Waste management is increasingly gaining the recognition that it deserves as a major contributor to mitigating climate change. But with at least four different methods of accounting for greenhouse gas (GHG) emissions currently in play, it is vitally important to ensure that all stakeholders are counting emissions accurately and transparently. A study released this week in a special issue of the journal Waste Management & Research published by SAGE describes methods currently used to quantify GHG emissions in waste management, and proposes a new framework that enables stakeholders to use consistently and transparently core emission data, which can then be implemented in any accounting procedure.

GHG has become a major focus within waste management, but due to complex and overlapping methodologies, confusion can and does arise. Emmanuel Gentil and Thomas Christensen from the Technical University of Denmark in Kongens Lyngby, Denmark along with Emmanuelle Aoustin of Veolia Environnement, Paris, France analysed and compared the four main types of GHG accounting in waste management.

The authors have analysed that the four main accounting approaches are based on common technical data from waste technologies and plants. "But the different accounting procedure scopes lead to many ways of quantifying which is confusing to the waste management industry and wider stakeholders," says Gentil. The different GHG accounting methods include or exclude upstream and downstream processes, depending on their scope. "This naturally leads to different results, all likely to be fully justifiable," Gentil adds.

One accounting approach is provided by the Intergovernmental Panel on Climate Change (IPCC) guidance documents and focus on the direct operating GHG emissions of landfill and mass burn incinerators. At the corporate level, GHG accounting is part of the annual reporting on environmental issues and social responsibility. While the IPCC accounting is organised around large industrial sectors, the corporate accounting mechanism is focusing on organisational boundaries, using traditional financial accounting procedures. A further approach is life-cycle assessment (LCA), as an environmental basis for assessing waste management systems and technologies, which aims at including upstream, operating and downstream environmental effects. Finally, the carbon trading methodology, and more specifically, the clean development mechanism (CDM) methodology, were introduced to support cost-effective reduction in GHG emissions for specific projects, such as landfill gas recovery. This approach aims at assessing the saved emissions due to the project compared to emissions that would have occurred without the implementation of the project.

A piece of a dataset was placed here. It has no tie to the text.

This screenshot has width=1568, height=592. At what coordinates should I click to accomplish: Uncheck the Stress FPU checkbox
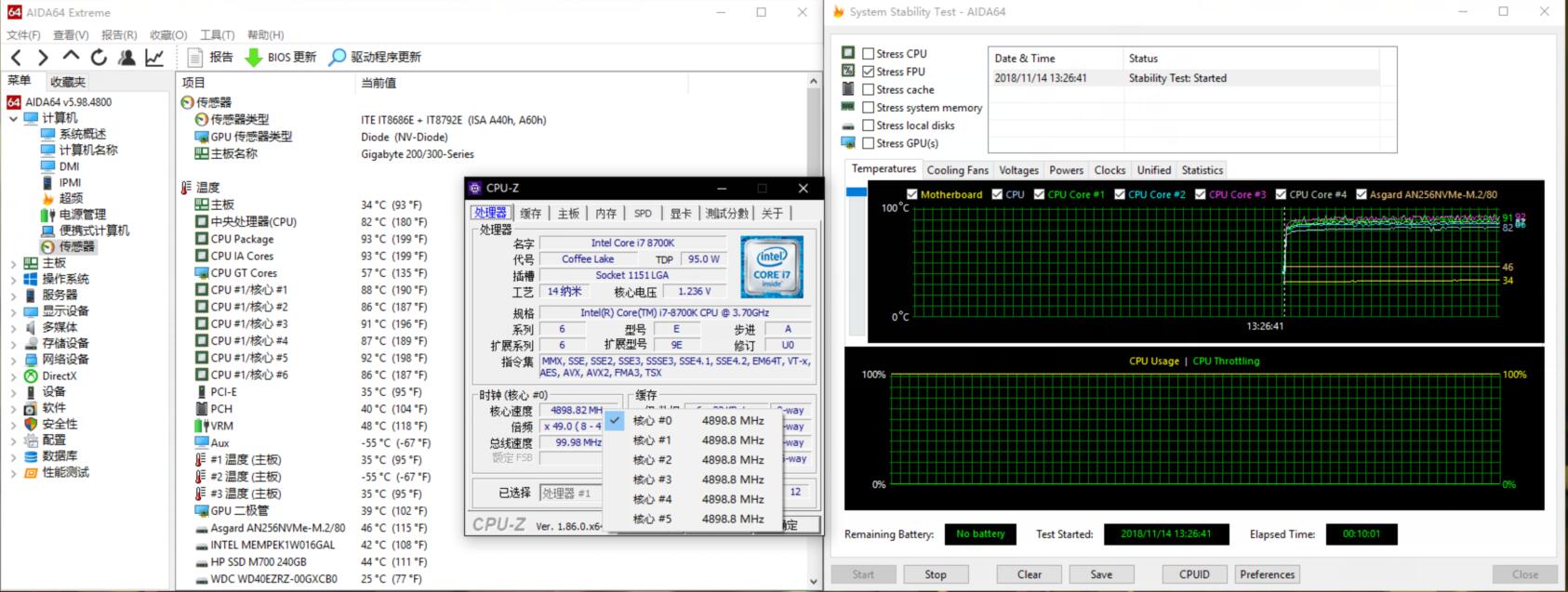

Due to limited data availability and the different scopes of each accounting model, GHG emissions calculations can lead to different results, which taken out of their context, could lead to erroneous decisions. The authors reinforce the importance of transparency in GHG accounting when it comes to waste type, waste composition, time period considered, GHGs included, global warming potential (GWP) assigned to the GHGs, carbon cycle within waste management, choice of system boundaries, interactions with energy and other industrial systems, and the use of generic emissions factors.

In order to enhance transparency and consistency, Gentil and colleagues propose a format called the upstream-operating-downstream framework (UOD). This framework is to report basic or core technology-related data regarding GHG emissions. It shows a clear distinction between direct operating emissions from waste management technologies (e.g. landfill gas), indirect upstream (e.g. emissions from electricity use) and indirect downstream activities (e.g. recycling of scrap metals).

This framework may go some way to meeting one need identified in the International Solid Waste Association (ISWA) Waste & Climate White Paper, due for publication in December 2009. This paper calls for a method that would allow researchers to capture the complete scope of waste activities to yield better recognition of the sector's important GHG reduction and avoidance potential from downstream GHG savings.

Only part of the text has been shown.